Ihre Aufgabe:
Wie viel kostet laut dem Textabschnitt die Taxifahrt mit Josef zur Pension?

Textabschnitt:
In Graz angekommen stehen diverse pflichtbewusste Österreicher bereits 30 Minuten vor Abfahrt des SEV-Busses nach Wolfsberg ordentlich in einer Schlange. Spätestens da hüpft Fettis deutsches Herz aber wieder im 4/4-Takt!

Nur eine Stunde später ist Wolfsberg erreicht. Dort versuche ich mich zugleich mittels einiger Kugelschreibernotizen zu orientieren und den Weg zu meiner Pension anzugehen. Leider stellt sich recht bald heraus, dass es keine Straßenschilder und keine Einheimischen gibt, die einem weiterhelfen können. Es ist leider ein Phänomen, dass ortskundige Einheimische in Dörfern kurze Wegstrecken so verkompliziert erklären, dass man den Eindruck gewinnt, man müsse ein Mal quer durch New York, um sein Ziel zu erreichen. Mindestens.

Ich irre in Folge mit meinem Reisegepäck durch die Mittagshitze. Ein letztes Mal versuche ich durchgeschwitzt und abgekämpft mein Glück und halte eine herbeiradelnde ältere Dame an, um diese nach dem Weg zu fragen. Diese sagt, sie sei in Eile, da sie auf dem Weg zu einem Friseurtermin sei. Aber auch das kann sie nicht davon abhalten, einen weiteren Monolog zu starten. Nicht einmal hektische Österreicher können auf simple Wegstreckenfragen „rechts-links-geradeaus-zack“ antworten. Als ich bereits die Hälfte des Gesagten wieder vergessen habe, falle ich ihr ins Wort und frage, ob das fußläufig zu schaffen sei oder ob ich mir lieber ein Taxi organisieren sollte. Die Dame holt umgehend ihr Handy heraus und sagt: „Warten’s, i ruf Ihnen gschwind den Josef herbei!“.

Da man als Taxifahrer in Wolfsberg offenbar so viel nicht zu tun hat, biegt der Josef mit seinem Gefährt geschätzte 1 Minute und 17 Sekunden später auch bereits in die Zielstraße ein. Im Hintergrund verstaut die Dame (in Eile) in aller Seelenruhe ihr Mobiltelefon in der Handtasche. Ich bedanke mich für ihre Hilfe und erkläre kurz darauf dem Josef, dass ich in den Gasthof Silberberg will, aus Berlin komme und der Anlass meiner Reise das Fußballspiel des 1.FC Union Berlin beim Wolfsberger AC ist. Er ist schier aus dem Häuschen und fährt mich für einen absoluten Freundschaftspreis von 5 Euro quer durch New York und entlässt mich dann mit freundlichen Wünschen vor der Pension aus seinem Taxi.

Extrahierte Informationen:
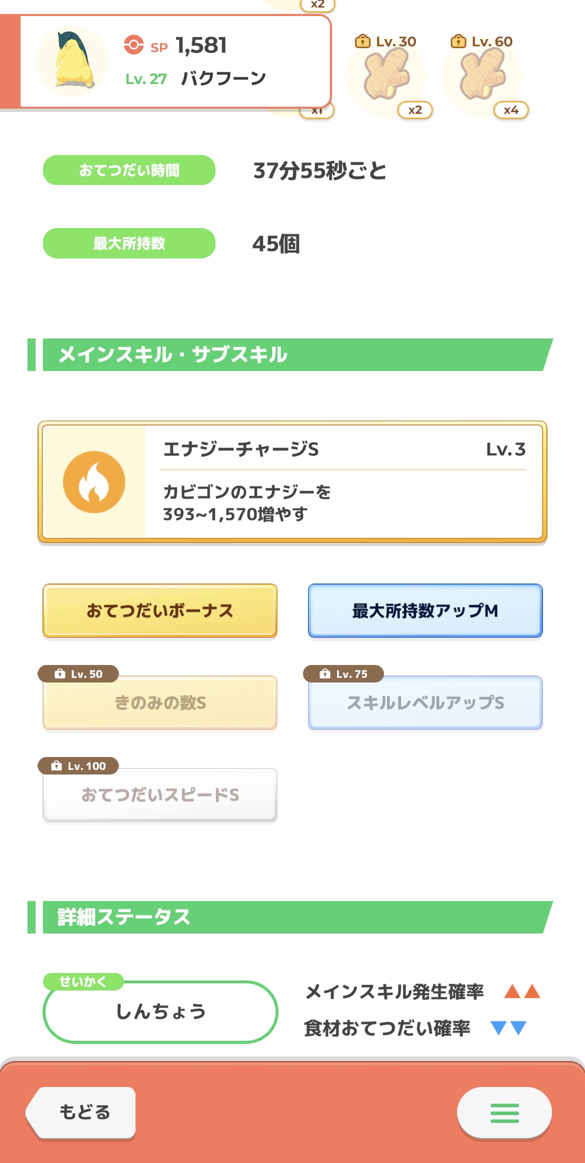Open the しんちょう nature details

pos(161,1012)
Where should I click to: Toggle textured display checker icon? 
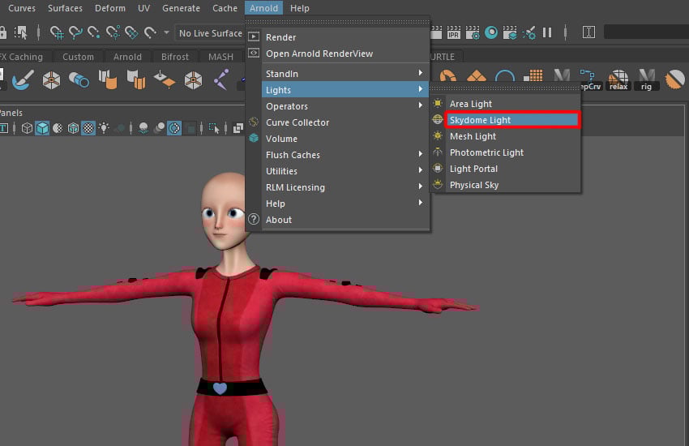pos(88,128)
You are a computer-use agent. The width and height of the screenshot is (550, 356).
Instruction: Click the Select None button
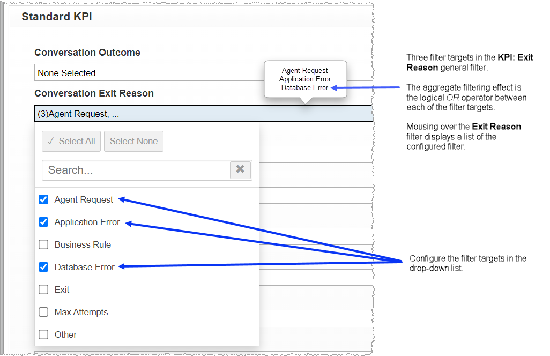133,141
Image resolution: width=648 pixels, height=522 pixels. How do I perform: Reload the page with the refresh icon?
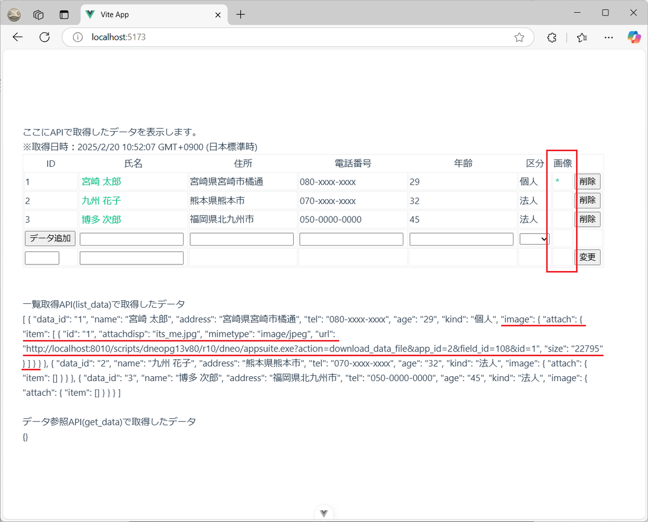[45, 37]
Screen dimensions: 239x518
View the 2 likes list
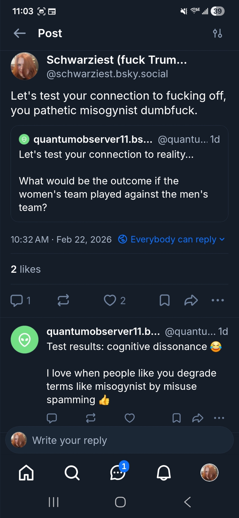coord(26,269)
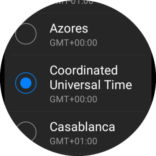The width and height of the screenshot is (156, 156).
Task: Click the selected Coordinated Universal Time radio button
Action: (26, 83)
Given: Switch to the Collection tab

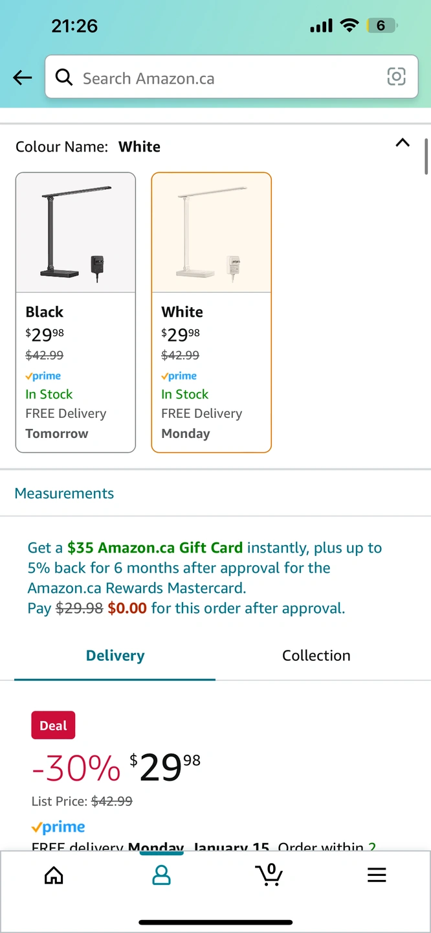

Schriftliche Antwort:
5 Euro.